I am sure I don't have to tell you to "not" go down that snooping path. I used to be a snooper......the relationship before my current one cured me of that. First of all, I don't want to be in a relationship with someone that gives me reason to snoop (certainly there are those relationships mine was one). Secondly, my ex put a key logger on a computer he gave me just weeks into the relationship. I suspected it when we were going through a break up a year and a half later, but talked myself out of it. I kept that computer and used it for 2 years after, I even had it well into my relationship with RAH. (Funny thing is one of the "fantasy" ideals I had about the man was that he KNEW me so well. LOL.Even after we broke up HA). When I finally had the computer searched for the key logger almost 4 years after I got it I can only describe that I felt I had been raped. If snooping is part of a relationship, Either you don't need to be that in relationship, or the person whom you are snooping on doesn't need to be in a relationship with YOU.
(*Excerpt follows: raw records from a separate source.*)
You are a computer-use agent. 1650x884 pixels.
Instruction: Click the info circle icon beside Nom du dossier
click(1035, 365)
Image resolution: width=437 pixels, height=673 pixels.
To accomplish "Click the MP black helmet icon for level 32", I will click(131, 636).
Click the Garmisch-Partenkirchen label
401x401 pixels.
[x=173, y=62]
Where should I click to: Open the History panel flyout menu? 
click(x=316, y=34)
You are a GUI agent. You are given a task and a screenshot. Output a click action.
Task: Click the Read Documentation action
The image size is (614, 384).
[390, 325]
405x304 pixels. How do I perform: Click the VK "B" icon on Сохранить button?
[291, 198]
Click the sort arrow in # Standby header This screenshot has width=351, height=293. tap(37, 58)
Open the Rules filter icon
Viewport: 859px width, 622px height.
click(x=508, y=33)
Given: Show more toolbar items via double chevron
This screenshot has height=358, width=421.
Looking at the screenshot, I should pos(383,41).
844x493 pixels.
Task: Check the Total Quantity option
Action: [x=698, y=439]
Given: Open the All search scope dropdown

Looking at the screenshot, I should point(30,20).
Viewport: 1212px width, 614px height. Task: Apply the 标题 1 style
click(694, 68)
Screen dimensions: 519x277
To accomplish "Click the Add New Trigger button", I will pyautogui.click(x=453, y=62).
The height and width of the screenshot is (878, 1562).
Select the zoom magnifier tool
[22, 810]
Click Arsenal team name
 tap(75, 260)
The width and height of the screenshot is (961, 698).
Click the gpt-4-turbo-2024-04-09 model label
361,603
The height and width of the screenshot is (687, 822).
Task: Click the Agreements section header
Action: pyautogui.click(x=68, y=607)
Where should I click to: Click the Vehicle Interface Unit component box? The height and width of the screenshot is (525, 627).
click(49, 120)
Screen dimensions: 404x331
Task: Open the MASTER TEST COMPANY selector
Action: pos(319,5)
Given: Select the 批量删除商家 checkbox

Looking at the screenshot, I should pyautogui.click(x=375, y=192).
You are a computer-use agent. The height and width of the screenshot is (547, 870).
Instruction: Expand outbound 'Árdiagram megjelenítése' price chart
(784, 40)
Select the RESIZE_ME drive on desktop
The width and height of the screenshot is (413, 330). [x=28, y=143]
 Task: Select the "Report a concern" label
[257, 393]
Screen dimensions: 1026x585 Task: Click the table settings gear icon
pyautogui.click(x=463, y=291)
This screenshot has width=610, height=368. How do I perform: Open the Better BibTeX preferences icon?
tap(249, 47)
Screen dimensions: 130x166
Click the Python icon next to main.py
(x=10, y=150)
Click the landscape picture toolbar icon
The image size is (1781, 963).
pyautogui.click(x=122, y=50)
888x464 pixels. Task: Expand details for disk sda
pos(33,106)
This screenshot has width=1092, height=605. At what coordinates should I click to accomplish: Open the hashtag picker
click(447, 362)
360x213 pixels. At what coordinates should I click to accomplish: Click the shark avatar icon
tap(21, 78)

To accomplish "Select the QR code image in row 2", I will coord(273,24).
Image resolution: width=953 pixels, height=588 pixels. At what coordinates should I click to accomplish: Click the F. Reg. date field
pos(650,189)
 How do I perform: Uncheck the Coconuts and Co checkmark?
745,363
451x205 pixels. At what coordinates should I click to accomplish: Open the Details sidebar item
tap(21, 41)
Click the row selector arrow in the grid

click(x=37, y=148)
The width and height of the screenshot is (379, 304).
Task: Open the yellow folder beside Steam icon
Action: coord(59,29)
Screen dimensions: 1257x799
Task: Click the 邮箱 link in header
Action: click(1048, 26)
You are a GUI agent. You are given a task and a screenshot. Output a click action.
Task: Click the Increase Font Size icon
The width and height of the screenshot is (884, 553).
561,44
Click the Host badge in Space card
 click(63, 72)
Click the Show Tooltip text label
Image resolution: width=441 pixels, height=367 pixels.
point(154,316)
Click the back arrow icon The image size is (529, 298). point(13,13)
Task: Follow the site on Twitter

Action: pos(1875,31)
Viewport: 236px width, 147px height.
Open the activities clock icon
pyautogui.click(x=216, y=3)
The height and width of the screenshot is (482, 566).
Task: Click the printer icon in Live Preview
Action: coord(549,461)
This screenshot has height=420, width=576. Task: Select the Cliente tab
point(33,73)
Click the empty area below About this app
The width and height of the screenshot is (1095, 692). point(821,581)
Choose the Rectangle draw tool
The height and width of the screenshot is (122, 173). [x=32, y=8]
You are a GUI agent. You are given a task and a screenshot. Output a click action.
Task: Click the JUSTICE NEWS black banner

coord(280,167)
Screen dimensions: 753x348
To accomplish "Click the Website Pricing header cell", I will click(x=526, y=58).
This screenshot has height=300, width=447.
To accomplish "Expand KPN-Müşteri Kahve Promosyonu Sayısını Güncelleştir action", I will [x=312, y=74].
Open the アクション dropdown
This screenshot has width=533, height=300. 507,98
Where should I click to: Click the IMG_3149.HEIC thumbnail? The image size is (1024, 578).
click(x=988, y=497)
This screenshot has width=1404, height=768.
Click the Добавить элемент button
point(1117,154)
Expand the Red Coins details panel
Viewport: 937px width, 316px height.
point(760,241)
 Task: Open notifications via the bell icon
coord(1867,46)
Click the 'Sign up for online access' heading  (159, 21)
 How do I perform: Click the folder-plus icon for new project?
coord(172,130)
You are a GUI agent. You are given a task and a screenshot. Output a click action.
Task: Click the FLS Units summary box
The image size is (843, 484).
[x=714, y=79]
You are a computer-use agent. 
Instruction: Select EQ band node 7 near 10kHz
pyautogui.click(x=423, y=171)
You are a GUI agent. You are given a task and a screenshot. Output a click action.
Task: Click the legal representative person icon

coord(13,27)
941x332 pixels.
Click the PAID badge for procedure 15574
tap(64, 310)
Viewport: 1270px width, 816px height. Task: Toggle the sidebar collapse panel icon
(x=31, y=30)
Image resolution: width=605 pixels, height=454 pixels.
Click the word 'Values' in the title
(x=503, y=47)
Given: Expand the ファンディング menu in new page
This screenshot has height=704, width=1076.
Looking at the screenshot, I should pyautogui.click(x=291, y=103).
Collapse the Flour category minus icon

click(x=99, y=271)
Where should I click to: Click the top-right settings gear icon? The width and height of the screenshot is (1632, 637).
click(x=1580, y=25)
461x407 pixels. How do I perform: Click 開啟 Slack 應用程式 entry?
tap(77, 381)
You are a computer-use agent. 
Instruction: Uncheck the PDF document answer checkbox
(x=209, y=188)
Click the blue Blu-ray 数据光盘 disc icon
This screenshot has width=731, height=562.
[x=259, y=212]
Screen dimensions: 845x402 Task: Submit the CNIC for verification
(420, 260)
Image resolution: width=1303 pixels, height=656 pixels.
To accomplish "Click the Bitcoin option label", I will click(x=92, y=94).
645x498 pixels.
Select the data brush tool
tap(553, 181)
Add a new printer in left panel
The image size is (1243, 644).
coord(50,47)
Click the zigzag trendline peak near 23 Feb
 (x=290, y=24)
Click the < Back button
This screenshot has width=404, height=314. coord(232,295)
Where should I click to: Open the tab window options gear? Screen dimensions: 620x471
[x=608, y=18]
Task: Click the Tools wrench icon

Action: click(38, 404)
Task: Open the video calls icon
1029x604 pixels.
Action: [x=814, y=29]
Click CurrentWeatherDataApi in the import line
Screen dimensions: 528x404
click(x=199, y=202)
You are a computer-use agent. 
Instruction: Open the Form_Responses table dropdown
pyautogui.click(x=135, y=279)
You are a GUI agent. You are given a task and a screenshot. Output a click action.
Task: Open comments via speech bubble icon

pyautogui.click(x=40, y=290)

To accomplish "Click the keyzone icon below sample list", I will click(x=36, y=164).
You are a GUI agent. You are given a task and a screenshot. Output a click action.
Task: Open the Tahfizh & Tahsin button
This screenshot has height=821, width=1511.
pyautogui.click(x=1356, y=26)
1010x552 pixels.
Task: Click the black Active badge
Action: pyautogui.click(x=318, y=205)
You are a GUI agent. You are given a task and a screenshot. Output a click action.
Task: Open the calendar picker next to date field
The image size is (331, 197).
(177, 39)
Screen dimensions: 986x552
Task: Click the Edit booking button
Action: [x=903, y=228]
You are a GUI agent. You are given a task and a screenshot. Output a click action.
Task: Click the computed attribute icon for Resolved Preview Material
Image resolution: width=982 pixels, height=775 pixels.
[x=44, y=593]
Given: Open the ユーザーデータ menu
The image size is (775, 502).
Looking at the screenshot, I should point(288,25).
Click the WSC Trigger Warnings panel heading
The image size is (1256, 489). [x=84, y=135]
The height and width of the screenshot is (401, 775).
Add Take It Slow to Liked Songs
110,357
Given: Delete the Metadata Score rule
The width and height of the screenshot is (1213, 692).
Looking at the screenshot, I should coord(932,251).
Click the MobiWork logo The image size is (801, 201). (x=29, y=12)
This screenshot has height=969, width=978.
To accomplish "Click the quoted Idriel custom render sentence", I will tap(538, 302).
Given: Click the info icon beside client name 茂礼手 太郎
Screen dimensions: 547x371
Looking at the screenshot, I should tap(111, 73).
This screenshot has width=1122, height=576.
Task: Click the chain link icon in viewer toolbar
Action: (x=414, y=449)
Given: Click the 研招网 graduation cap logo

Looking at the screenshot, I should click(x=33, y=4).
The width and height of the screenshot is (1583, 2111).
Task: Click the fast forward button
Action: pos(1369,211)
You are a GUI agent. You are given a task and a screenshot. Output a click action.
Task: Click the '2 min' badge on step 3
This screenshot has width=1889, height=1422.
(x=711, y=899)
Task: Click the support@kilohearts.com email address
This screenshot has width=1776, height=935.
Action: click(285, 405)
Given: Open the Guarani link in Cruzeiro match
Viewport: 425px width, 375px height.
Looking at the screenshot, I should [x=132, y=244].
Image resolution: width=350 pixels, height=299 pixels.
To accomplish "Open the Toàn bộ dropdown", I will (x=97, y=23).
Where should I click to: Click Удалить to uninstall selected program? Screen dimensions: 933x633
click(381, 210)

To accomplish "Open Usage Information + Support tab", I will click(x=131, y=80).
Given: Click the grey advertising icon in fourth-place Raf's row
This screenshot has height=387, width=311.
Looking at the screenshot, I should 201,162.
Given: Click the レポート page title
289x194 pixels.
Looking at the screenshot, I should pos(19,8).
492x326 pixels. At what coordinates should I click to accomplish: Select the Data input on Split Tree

Getting over my "snoopy" ways was a real freedom. I am not kidding that in near 6 years I have never once gone through RAH phone or computer.

Sometimes there is a real reason, or something that happens to take a peek - we all know that. Our own insecurity is never a reason. Transparency in the relationship is one of the best ways to avoid that nagging "hmmm wonder if". Accessibility, for me is pertinent. If my ex and I were traveling I always ad to ask him for a password to use a computer (which he never gave me but I knew anyway lol), and he would always have to open the computer first, and dilly dally on it before he would hand it to me. He was attached to his phone as if it were an appendage, and changed the passcode if ever he had to give t to me if I needed to use his phone (that became cat and mouse games of me trying to get the passcode. He stuck by that there was such secret information regarding his" top secret" work on the phone that he would be in legal violation for anyone to know the passcode. Yeah, right).

As you continue your recovery I really hope the jealousy and insecurity will fade - I think it will because you have come so far and are so introspective. No one should have to pay for the crimes of another.